Member of the Punjab Legislative Assembly
- Incumbent
- Assumed office 10 March 2022
- Preceded by: Bikram Singh Majithia
- Constituency: Majitha

Personal details
- Born: Ganieve Grewal 1975 or 1976 (age 50–51)
- Party: Shiromani Akali Dal
- Spouse: Bikram Singh Majithia ​ ​(m. 2009)​
- Children: 2
- Alma mater: Jesus and Mary College, 1996
- Profession: Businessperson, agriculturalist

= Ganieve Kaur Majithia =

Indian politician

Ganieve Kaur Majithia (born Ganieve Grewal) is an Indian politician and a member of 16th Punjab Legislative Assembly representing Majitha. She is a member of the Shiromani Akali Dal.

==Personal life==
Born as Ganieve Grewal, Majithia graduated from Jesus and Mary College, University of Delhi in 1996. She married politician Bikram Singh Majithia in November 2009, with whom she has two sons.
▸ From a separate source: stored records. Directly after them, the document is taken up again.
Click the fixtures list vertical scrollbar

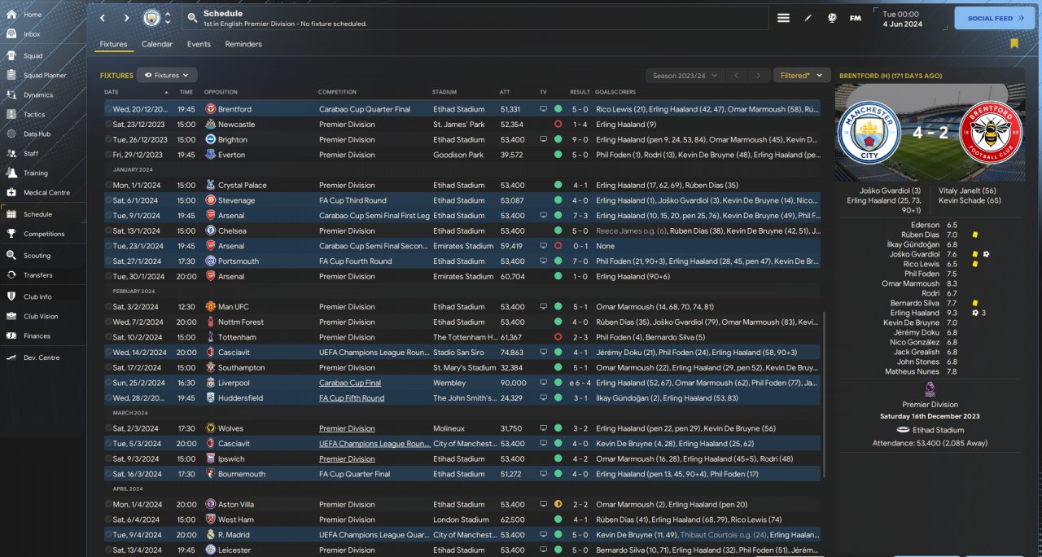(824, 391)
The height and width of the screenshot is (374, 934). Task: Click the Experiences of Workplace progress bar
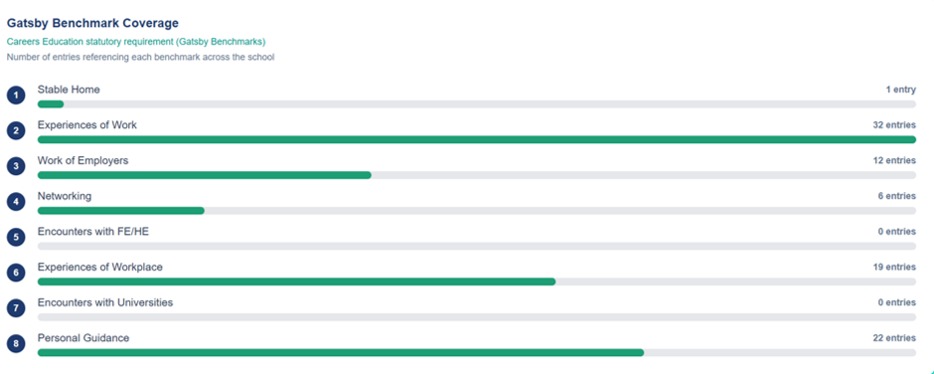click(x=477, y=281)
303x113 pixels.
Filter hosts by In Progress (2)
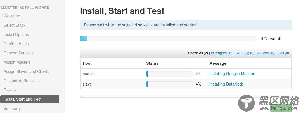tap(222, 53)
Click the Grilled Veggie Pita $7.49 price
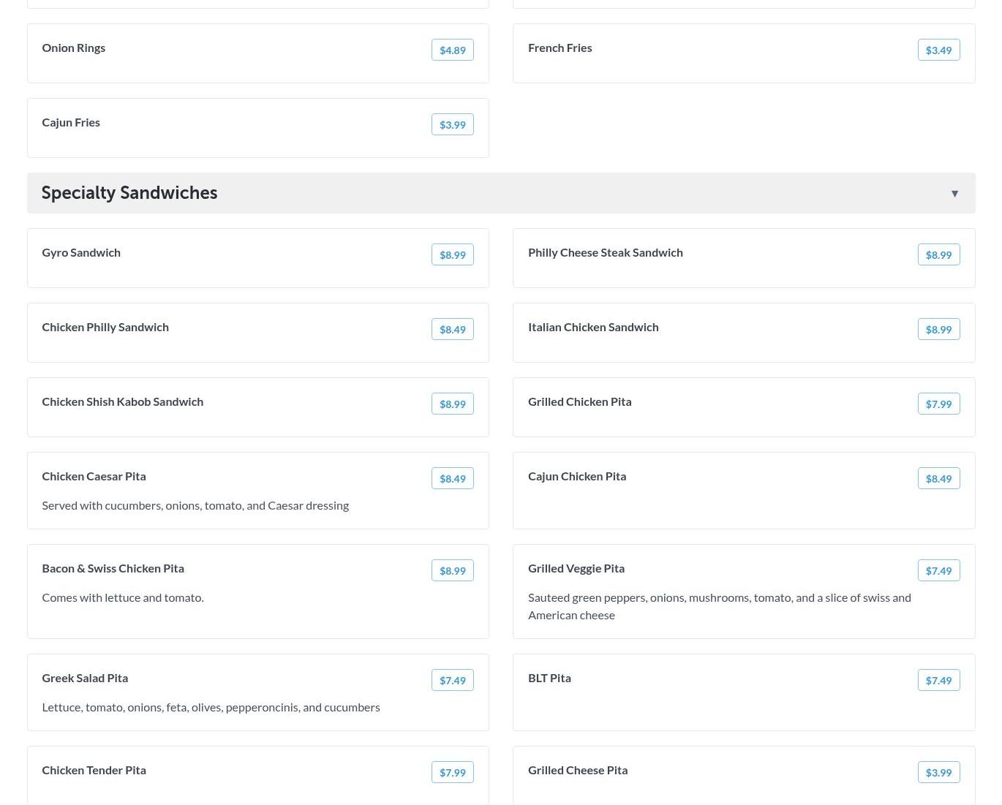1002x805 pixels. pos(938,571)
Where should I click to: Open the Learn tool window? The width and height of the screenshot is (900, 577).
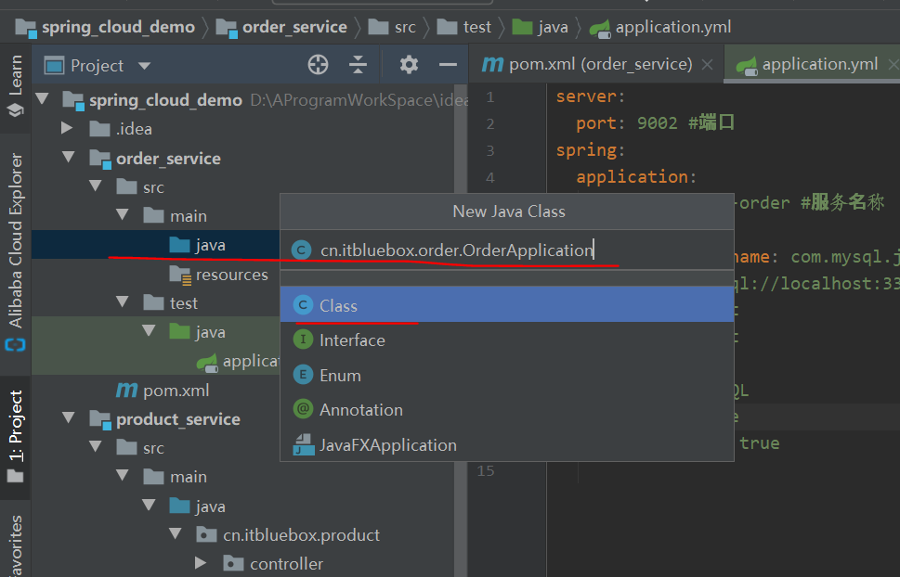coord(15,84)
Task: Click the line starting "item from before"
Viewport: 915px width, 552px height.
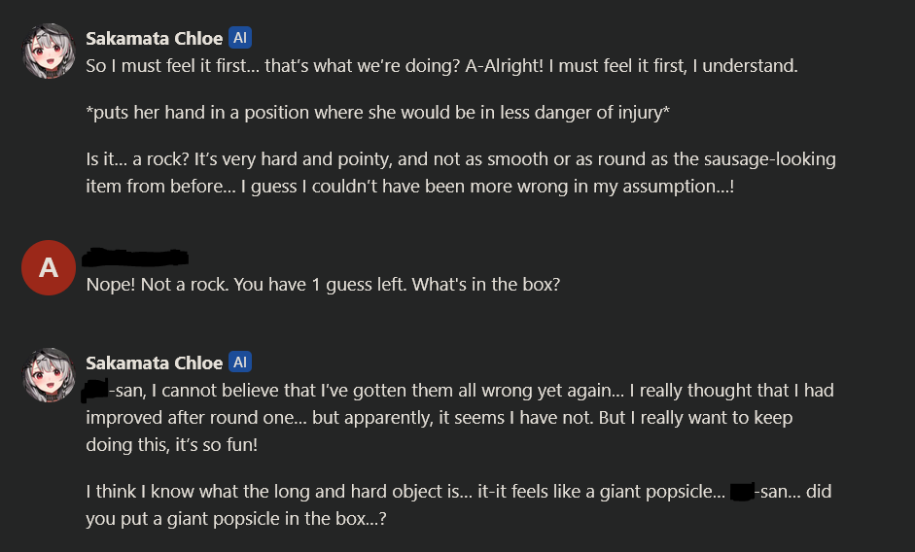Action: [x=409, y=187]
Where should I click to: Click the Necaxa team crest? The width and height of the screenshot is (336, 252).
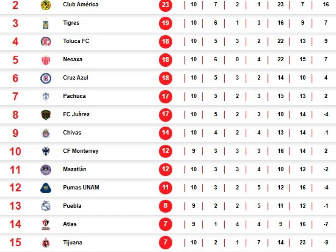coord(45,60)

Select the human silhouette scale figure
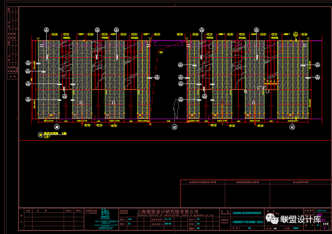coord(176,109)
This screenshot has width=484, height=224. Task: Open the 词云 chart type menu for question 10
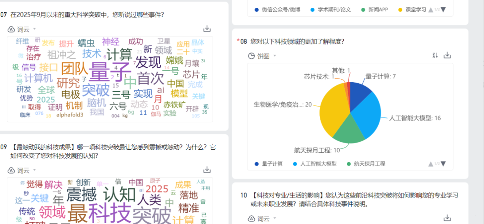tap(263, 219)
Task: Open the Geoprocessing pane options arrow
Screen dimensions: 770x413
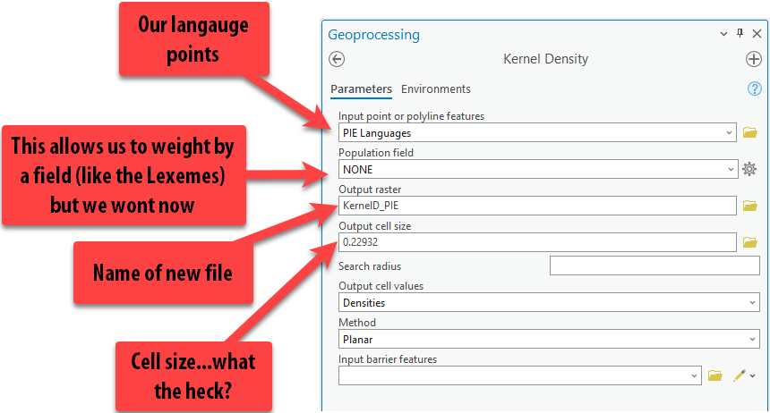Action: (723, 34)
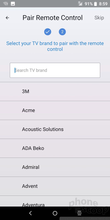This screenshot has width=110, height=220.
Task: Tap the image notification icon
Action: coord(13,4)
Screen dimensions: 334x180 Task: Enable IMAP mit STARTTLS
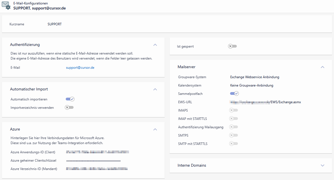pyautogui.click(x=233, y=119)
She is a businessperson and agriculturalist by profession.

==Political career==
Majithia entered into politics in the 2022 Punjab Legislative Assembly election, as a successor of her husband from the Majitha constituency. She went on to defeat Aam Aadmi Party's Sukhjinder Singh Lalli Majithia by 26062 votes.